At any rate, my basic point here is that I don't think the right to bear arms is even remotely oudated. Indeed with some of the free speech issues coming up it's becoming increasingly relevent. Like a lot of people I've been putting more serious thought into armed insurrection against the goverment than I ever have before. I doubt any of these laws will ever pass, but if they start to, and if things start snowballing, then yes I would consider going after goverment officials with weapons, and I'll also say that this is EXACTLY what the right exists for. Let's say we DO start losing the rights to free speech, and people then start showing up and shooting the politicians responsible and their supporters to try and force the goverment to change the policy. A few people are no big deal, but if enough people start doing it, the goverment is pretty much going to have to comply or deal with anarchy. What are they going to do? Carpet bomb? ... and yeah, the goverment deciding to mess with fundemental constitutional rights is why we have that right.
Do not mis-understand what I'm saying here. I make no pretensions of being entirely sane (heh), but I have no real desire to go on anti-goverment shooting rampages, or see it happen (despite some rhetoric here and there). I'd vastly prefer for threats to things like our freedom of speech to be overcome within the system by groups like The Supreme Court. In the end though there are reasons why I would pick up a gun and go after my own "leaders", just not many of them. I think there are enough people like me where as long as we maintain the second amendment our leaders are going to keep this at the back of their mind and it prevents the goverment from getting too excessive in it's behaviors.
I think you don't realize how much freedom we have in the US, and what role our armament plays in that. Just because you don't have politicians going "noes, please don't shoot me" on public TV doesn't mean they aren't aware of the possibility. In a lot of countries the politicians do whatever the frakk they want, with the entire country against them, because the people don't present any threat whatsoever.

What to work on:
a: Answer these questions about the passage on the right to bear arms:
(i) What group does the writer name as the way they would prefer threats to freedom of speech to be overcome within the system?
(ii) What does the writer say must be maintained so that leaders keep the possibility of armed resistance at the back of their mind?
(iii) According to the writer, why do politicians in a lot of countries do whatever they want?
b: Copy a section of the passage on the right to bear arms, beginning at the words "Do not mis-understand" and stopping after the words "in it's behaviors.".
The lines that come next have no connection to the passage on the right to bear arms.

Dataset excerpt:
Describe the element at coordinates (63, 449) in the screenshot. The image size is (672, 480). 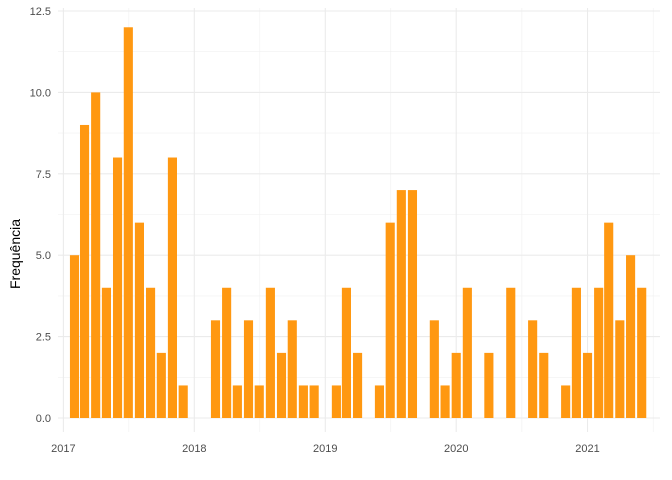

Answers to the tasks:
a:
(i) The Supreme Court
(ii) The second amendment
(iii) Because the people don't present any threat whatsoever

b:
Do not mis-understand what I'm saying here. I make no pretensions of being entirely sane (heh), but I have no real desire to go on anti-goverment shooting rampages, or see it happen (despite some rhetoric here and there). I'd vastly prefer for threats to things like our freedom of speech to be overcome within the system by groups like The Supreme Court. In the end though there are reasons why I would pick up a gun and go after my own "leaders", just not many of them. I think there are enough people like me where as long as we maintain the second amendment our leaders are going to keep this at the back of their mind and it prevents the goverment from getting too excessive in it's behaviors.